[BEGIN Document passage]

= Peace war game =

Iterated game for peace and conflict studies

Peace war game is an iterated game originally played in academic groups and by computer simulation for years to study possible strategies of cooperation and aggression. As peace makers became richer over time it became clear that making war had greater costs than initially anticipated. The only strategy that acquired wealth more rapidly was a constant aggressor making war continually to gain resources. This led to the development of the "provokable nice guy" strategy, a peace-maker until attacked. Multiple players continue to gain wealth cooperating with each other while bleeding the constant aggressor.

[END Document passage]
[BEGIN Provided material]

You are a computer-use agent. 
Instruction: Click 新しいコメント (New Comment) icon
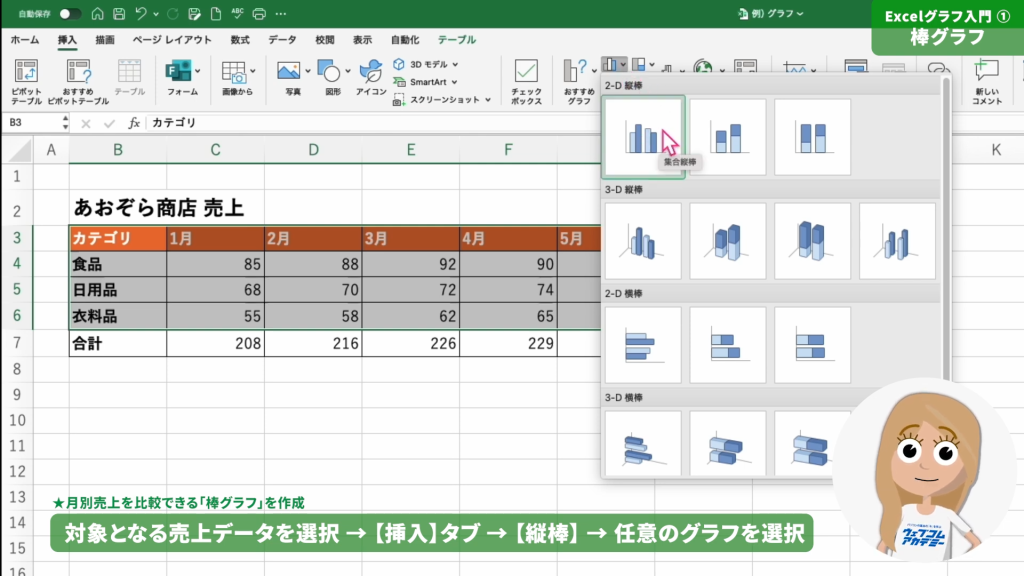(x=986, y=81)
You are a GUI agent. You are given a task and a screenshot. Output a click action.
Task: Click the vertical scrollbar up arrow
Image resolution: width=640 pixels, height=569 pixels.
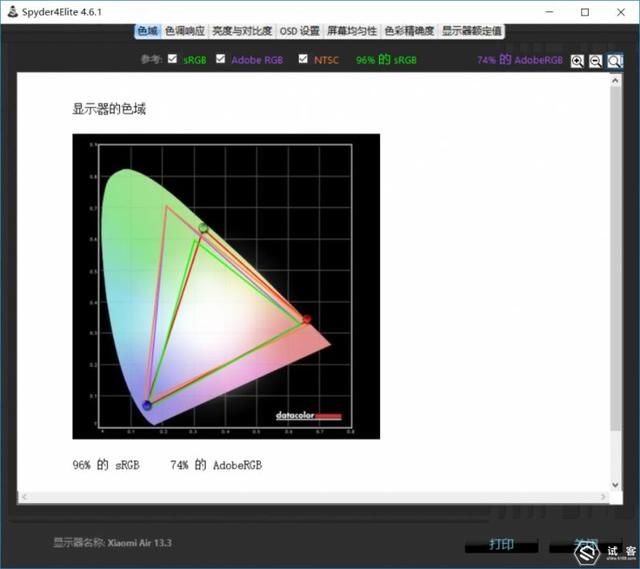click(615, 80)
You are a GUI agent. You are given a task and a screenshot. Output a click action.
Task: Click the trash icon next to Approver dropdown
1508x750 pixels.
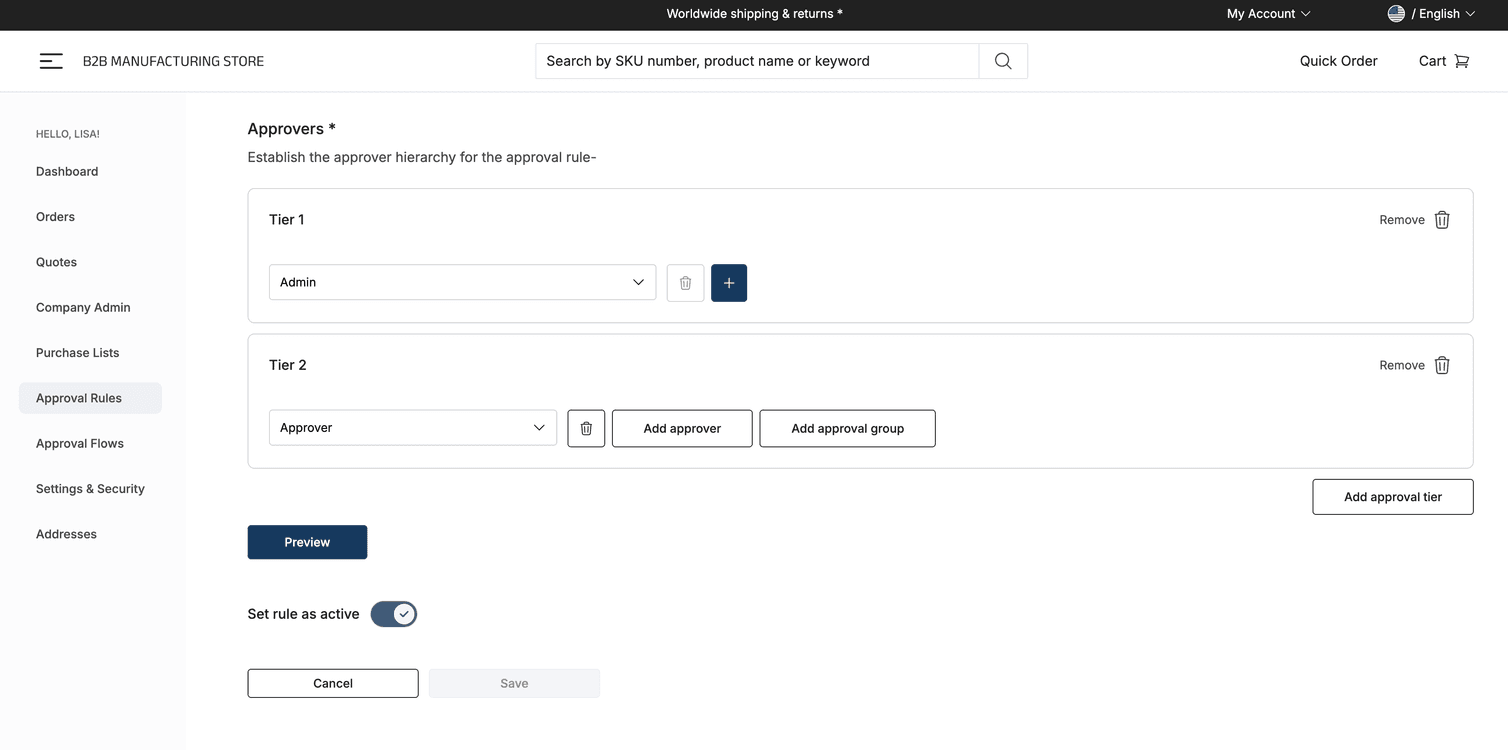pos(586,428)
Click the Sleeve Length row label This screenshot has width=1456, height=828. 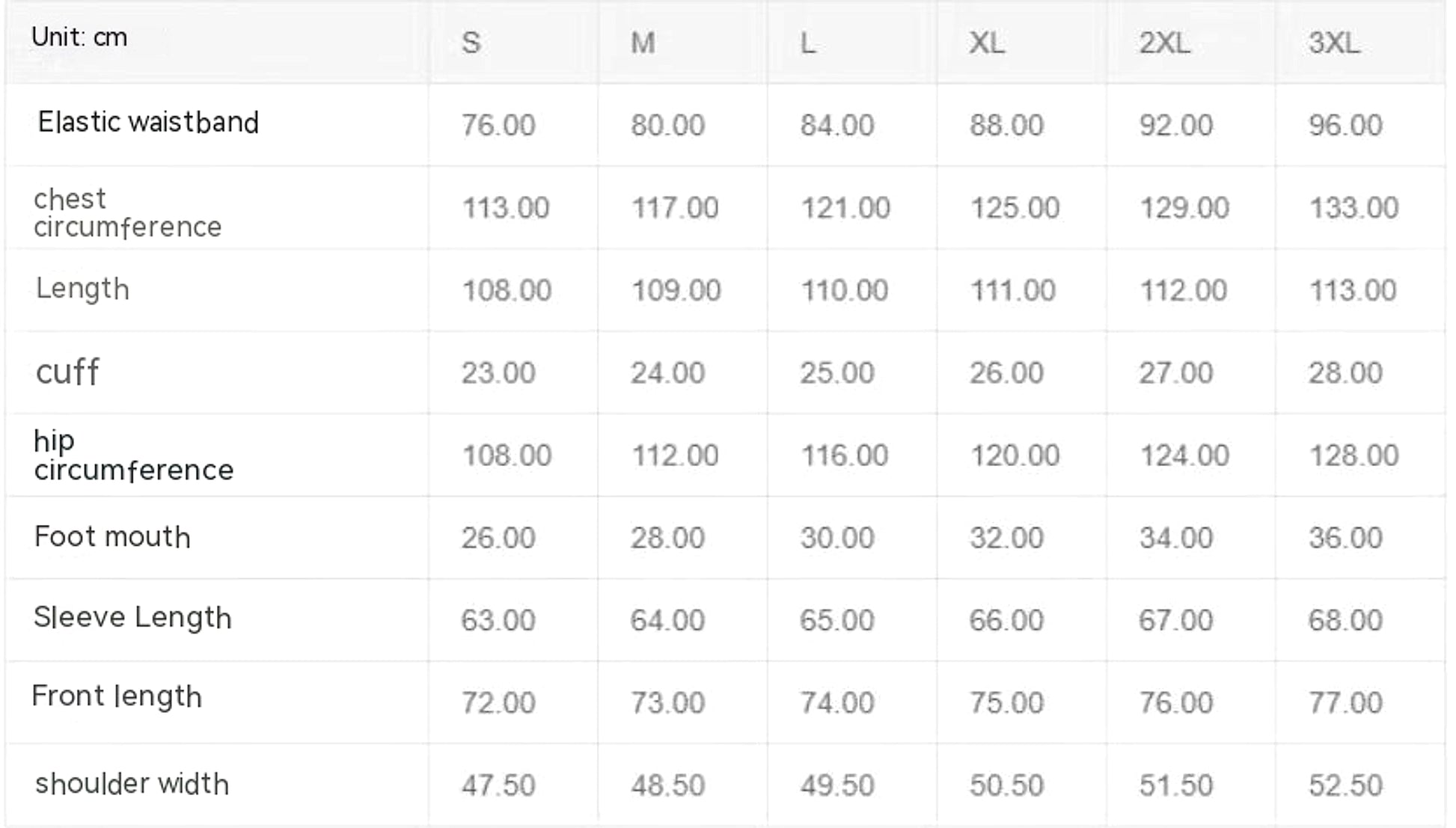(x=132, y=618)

[END Provided material]

* To be done:
1. According to the peace war game passage, what was the name of the strategy that acts as a peace-maker until attacked?
2. For each statement below, say whether it agrees with the peace war game passage, and quote the words of the passage that decide it.
(a) The game was studied only through computer simulation.
(b) Making war turned out to cost more than was first expected.
(c) Multiple players gain wealth by cooperating with each other while bleeding the constant aggressor.
3. Set down word for word the part of the peace war game passage that opens with the words containing "Iterated game for" and closes with "the constant aggressor.".
The items were taken from a different source than the text about the peace war game.

* Solution list:
1. The "provokable nice guy" strategy.

2.
(a) No: "played in academic groups and by computer simulation"
(b) Yes: "making war had greater costs than initially anticipated"
(c) Yes: "Multiple players continue to gain wealth cooperating with each other while bleeding the constant aggressor"

3.
Iterated game for peace and conflict studies

Peace war game is an iterated game originally played in academic groups and by computer simulation for years to study possible strategies of cooperation and aggression. As peace makers became richer over time it became clear that making war had greater costs than initially anticipated. The only strategy that acquired wealth more rapidly was a constant aggressor making war continually to gain resources. This led to the development of the "provokable nice guy" strategy, a peace-maker until attacked. Multiple players continue to gain wealth cooperating with each other while bleeding the constant aggressor.